This is truly Georgina's story, and to O'Connor's great credit, it's Georgina herself who figures out what's right and does it. The myriad effects of homelessness and the realistic picture of moral quandary will surely generate discussion.
The Horn Book

O'Connor knows how to spin a touching story, and reading this novel is its own reward.
The Bulletin of the Center for Children's Books

Will give a more privileged audience much to ponder.
IRA

A must-have for a classroom library.
Publishers Weekly

O'Connor (Me and Rupert Goody) blends her usual poignancy and insight in another tale set in a small North Carolina town. "The day I decided to steal a dog was the same day my best friend, Luanne Godfrey, found out I lived in a car," begins plucky Georgina. After her father "just waltzed off and left us with nothing but three rolls of quarters and a mayonnaise jar full of wadded-up dollar bills," Georgina, her mother and younger brother, Toby, were evicted from their apartment. The three now sleep in their old Chevy. Since her mother works two jobs, saving up for a place to live, Georgina takes care of Toby after school, while carefree Luanne attends ballet class and Girl Scouts with her new best friend. A poster announcing a $500 reward for a missing dog gives the heroine an idea for helping to secure lodging. She diligently writes in her notebook rules for stealing a dog, but they turn out to be more complicated than she anticipates. The devastated woman whose pet Georgina purloins (and who is not wealthy enough to furnish a reward) and a wise and caring homeless man Georgina meets also affect her plan. Speaking with at times heartbreaking honesty, this likable young narrator convincingly articulates her frustration, resentment and confusion as she comes to her decisions. O'Connor once again smoothly balances challenging themes with her heroine's strength and sense of humor. Ages 8-12. (Apr.)

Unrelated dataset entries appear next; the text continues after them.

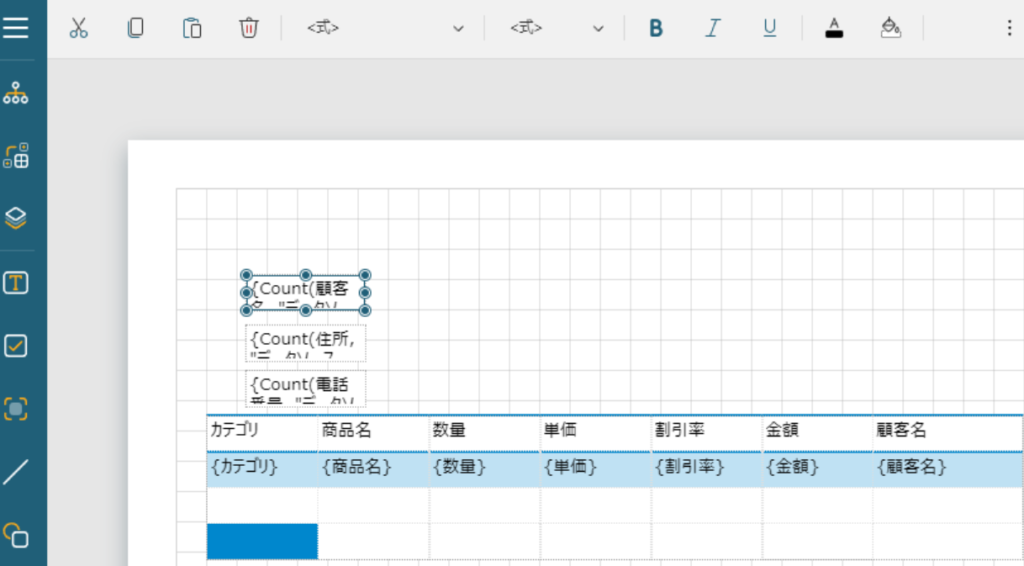Screen dimensions: 1024x566
Task: Open the report explorer tree icon
Action: point(16,94)
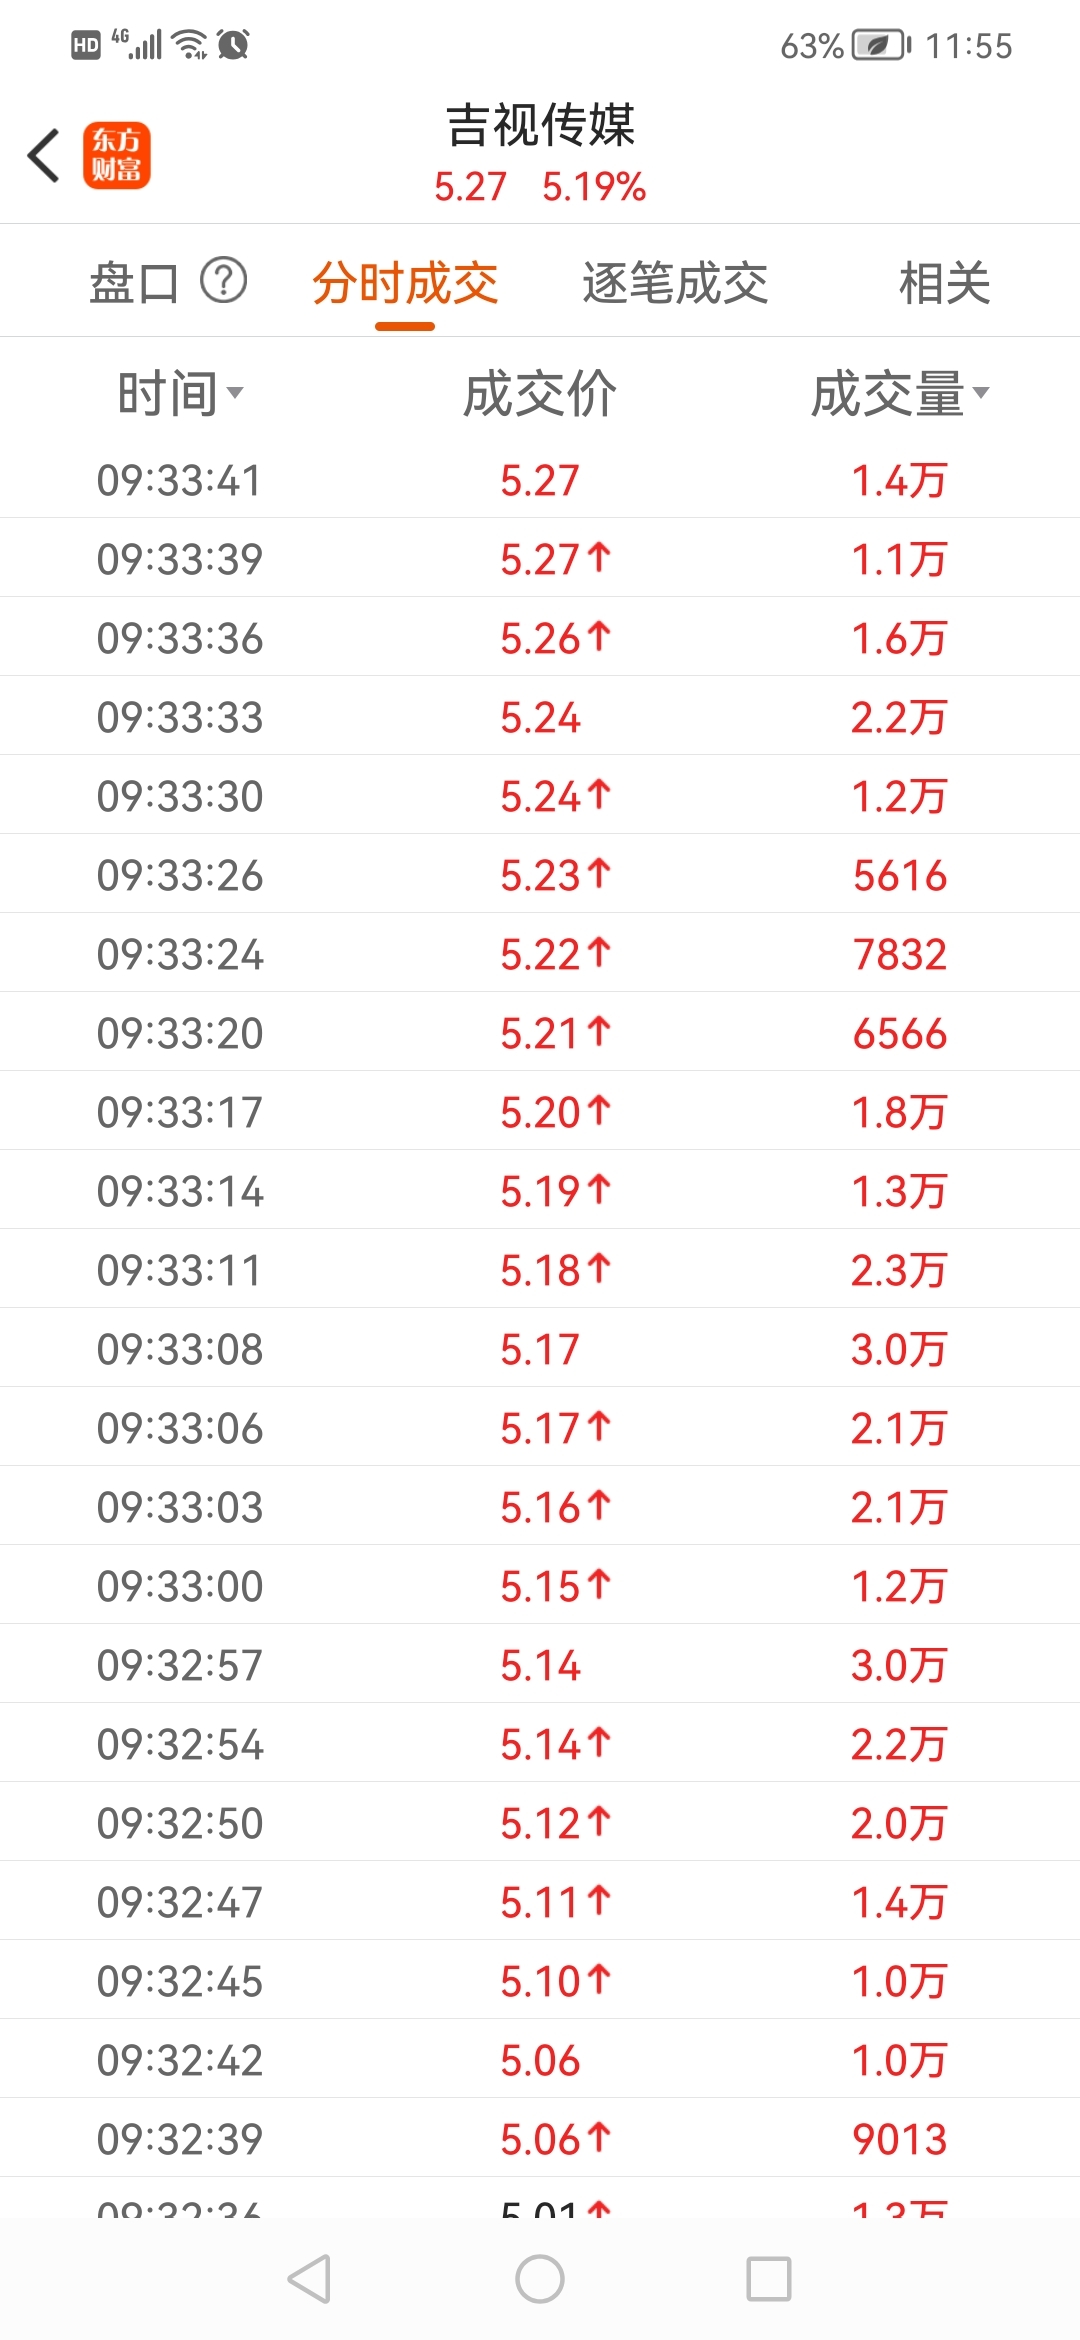Open the 东方财富 logo icon

117,156
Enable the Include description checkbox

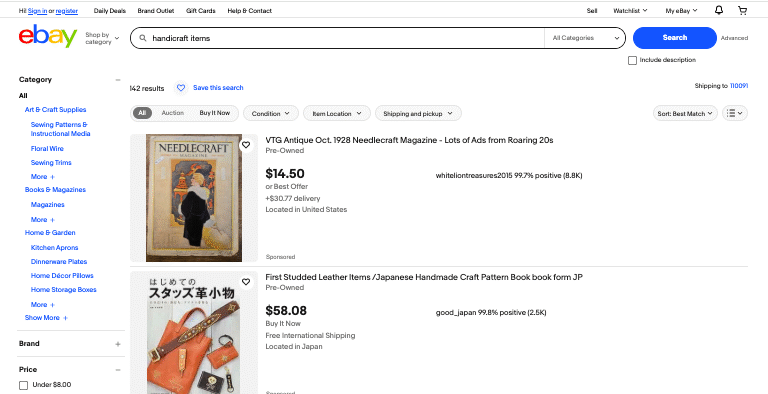coord(632,60)
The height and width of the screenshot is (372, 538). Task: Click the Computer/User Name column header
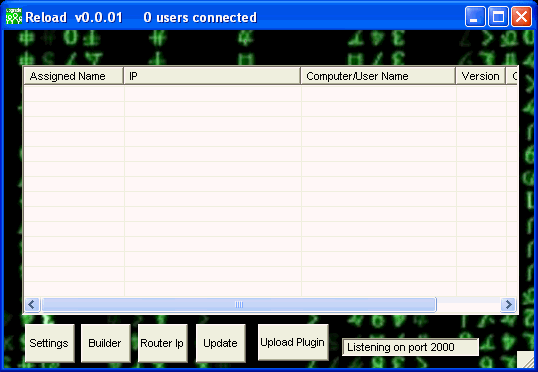[378, 76]
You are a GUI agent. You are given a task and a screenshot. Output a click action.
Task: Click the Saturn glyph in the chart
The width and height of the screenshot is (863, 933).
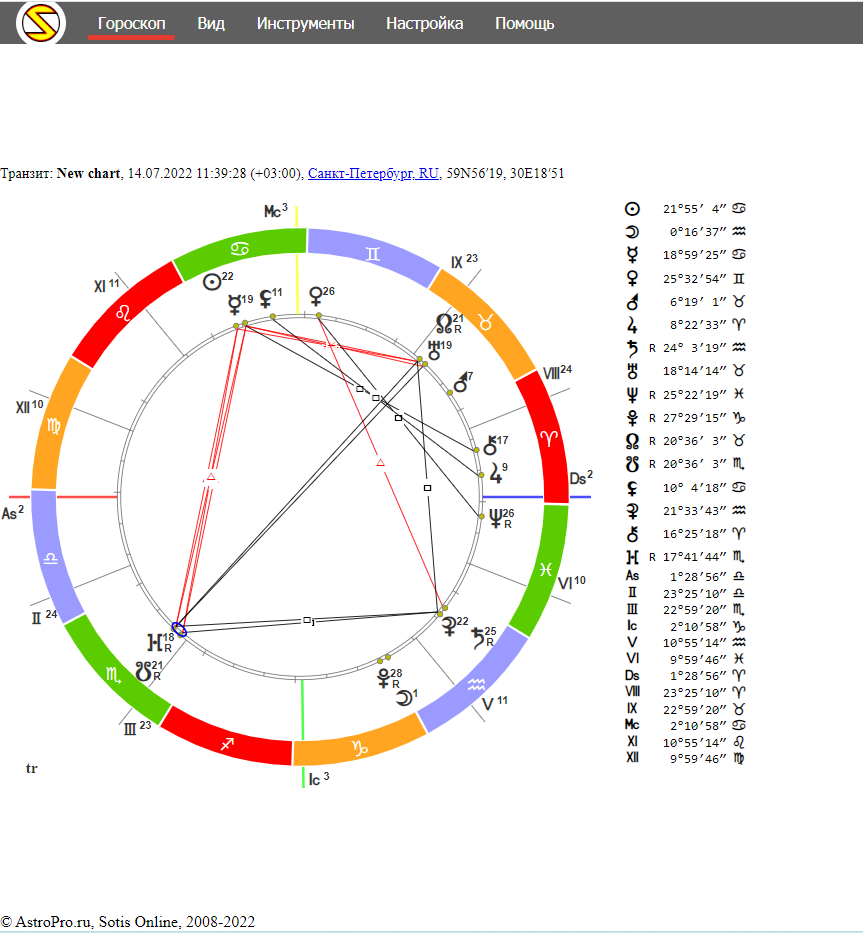[479, 637]
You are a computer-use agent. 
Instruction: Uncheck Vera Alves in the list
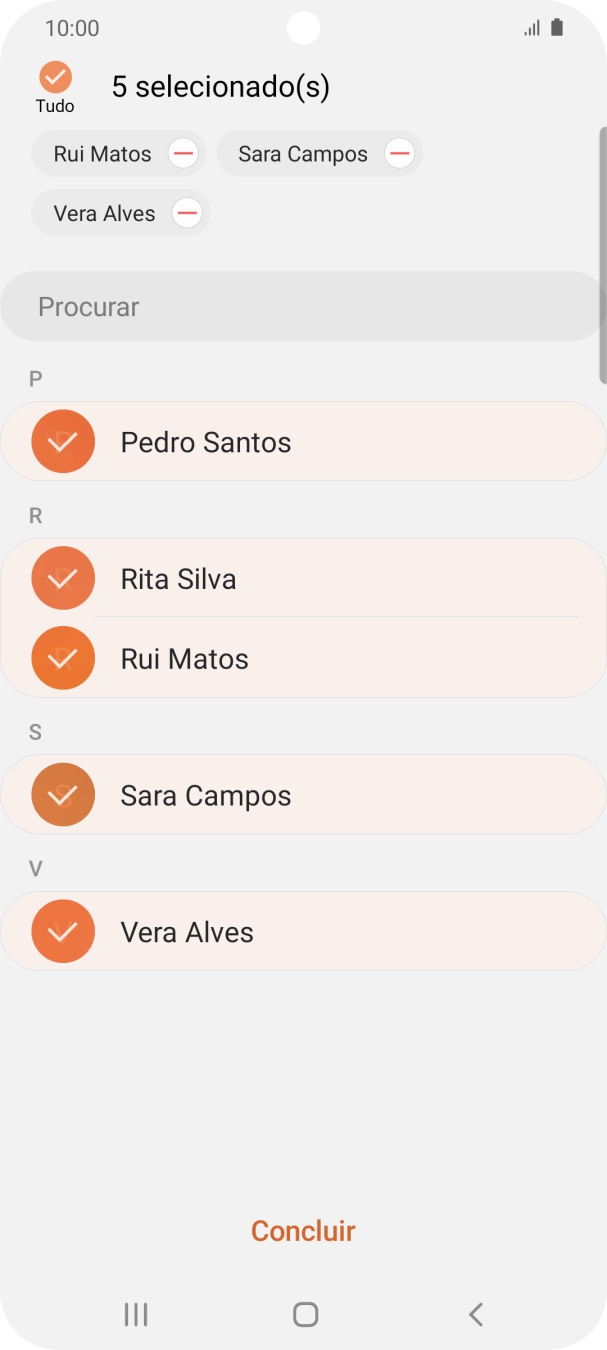[62, 931]
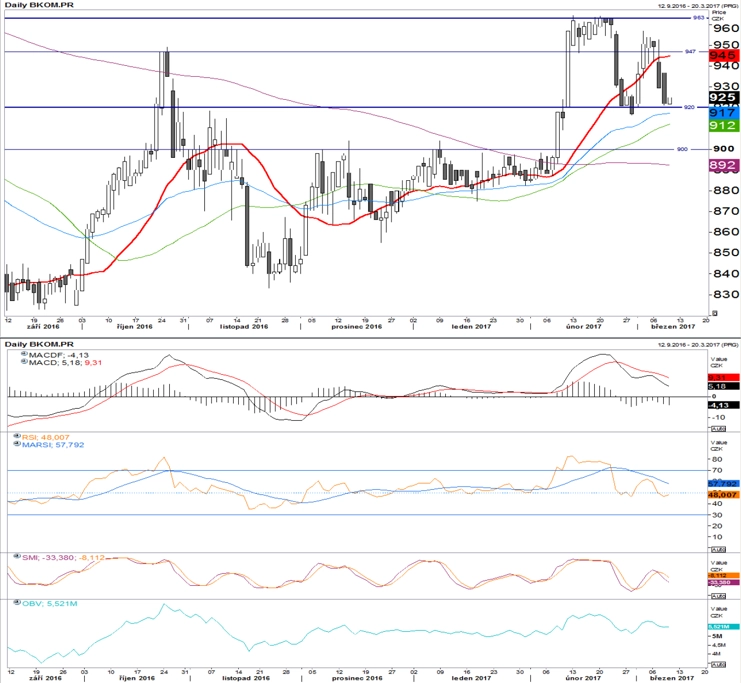This screenshot has height=683, width=741.
Task: Click the small square icon below the price axis
Action: pyautogui.click(x=715, y=313)
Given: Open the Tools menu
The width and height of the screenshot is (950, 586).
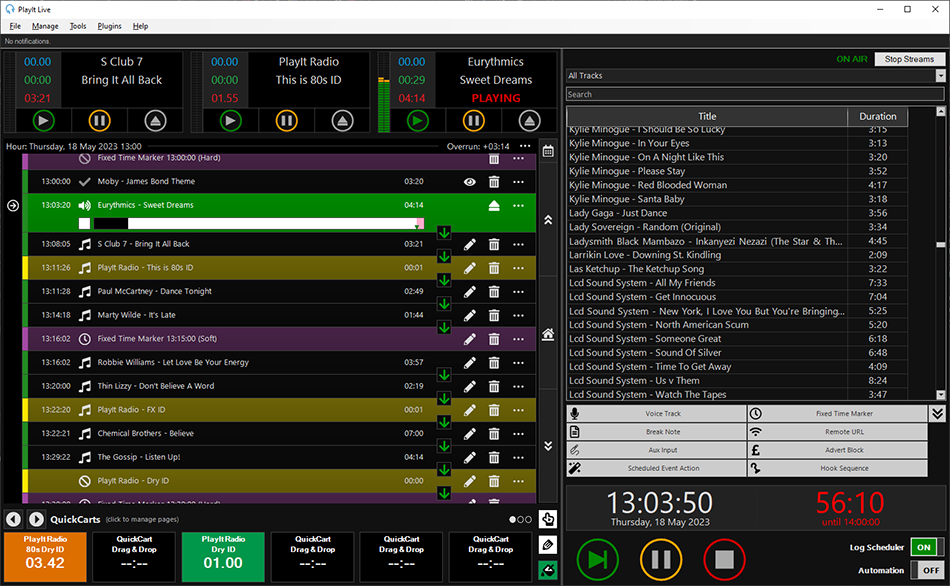Looking at the screenshot, I should tap(78, 26).
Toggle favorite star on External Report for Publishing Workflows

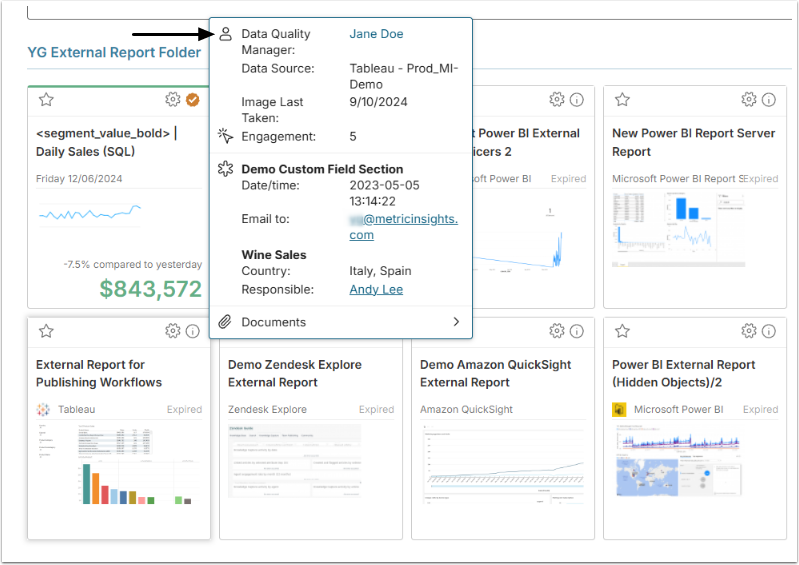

Copyright 2007 Reed Business Information
Children's Literature - Augusta Scattergood
Until her dad took off and the apartment rent came due, Georgina lived a pretty normal life. She had a friend with clean clothes and the right bracelets, a bothersome little brother, and a mom who loved her. So when she and her family are forced to stuff their possessions into plastic bags and move into their dented-up car, Georgina has to figure out a way to get them out of this bad fix. And that's how she ends up with the cutest dog in Darby, North Carolina, at the other end of a long piece of string. Stealing a dog for the reward money seems foolproof: find a dog, steal a dog, get the money. But no matter how many times Georgina tells herself things will work out, they don't. Although the book's ending is neither too pat nor too easy, Georgina learns a lesson and her mom even finds a place to live. O'Connor's latest novel isn't just about being homeless. This is a story that's fun to read while it touches your heart. Young readers may choose this book because of its tremendously appealing cover. They may pick it up to read about stealing a dog. But they will be rewarded by more than a cleverly told tale. They will learn about a family who, through no fault of its own, ends up living out of plastic crates and washing up at the Pancake House. And young readers will understand that sometimes real life can make a good person do bad things.
School Library Journal

Gr 3-7 - Georgina and her family have been living in their car since her father left and they were evicted from their apartment. Mama is working two jobs to earn rent money and trying hard to hold things together. Desperate to help out, Georgina decides to steal a dog for the reward money, laying out the details of her plan in a diary. However, the dog's owner can't afford to offer a reward, and Georgina ends up feeling sorry for the lonely woman. The girl also makes friends with another adult named Mookie, a kindhearted wanderer who is camped out at the abandoned house where she is keeping the dog. He shares his wisdom and offers help, whether she wants it or not. Georgina's narrative is honest and deeply touching, as she recounts how she and her brother try to survive their circumstances. Washing off in a gas station restroom and turning in grease-stained homework become fairly normal occurrences. Readers will identify with the agony and the embarrassment caused by being different, as well as Georgina's struggles with her conscience. The book's endearing humor smoothes out the more poignant moments, and the unfolding events will keep youngsters totally engaged. The gem in the story is Mookie, who manages to sparkle even when sadness threatens to devour the moment. Though set inside a heavy topic, this novel's gentle storytelling carries a theme of love and emphasizes what is really right in the world.-Robyn Gioia, Bolles School, Ponte Vedra, FL

Copyright 2007 Reed Business Information
Kirkus Reviews
Georgina and younger brother Toby begin a homeless life living in Mom's car, having been evicted when Dad leaves. Mom tries her best to work two minimum-wage jobs in order to make the security deposit for a new apartment while the kids struggle daily to maintain normalcy in and out of school. Desperate to help Mom gain some significant cash, Georgina concocts a grand scheme to steal a dog, dupe the owner into offering a $500 reward and then return the designated pooch for the cash. As crazy as this sounds, O'Connor weaves a suspenseful and achingly realistic story, fleshing out characters that live and breathe anxiety, fortitude and a right vs. wrong consciousness. Colorful, supporting roles of a wise, kind vagrant and a lonely, overweight dog owner round out this story of childhood helplessness, ingenuity and desolation. Georgina's reflections in a secretly kept "how-to" journal will have kids anticipating her misconceptions about the realities of theft and deception. A powerful portrayal from an innocently youthful perspective. (Fiction. 10-12)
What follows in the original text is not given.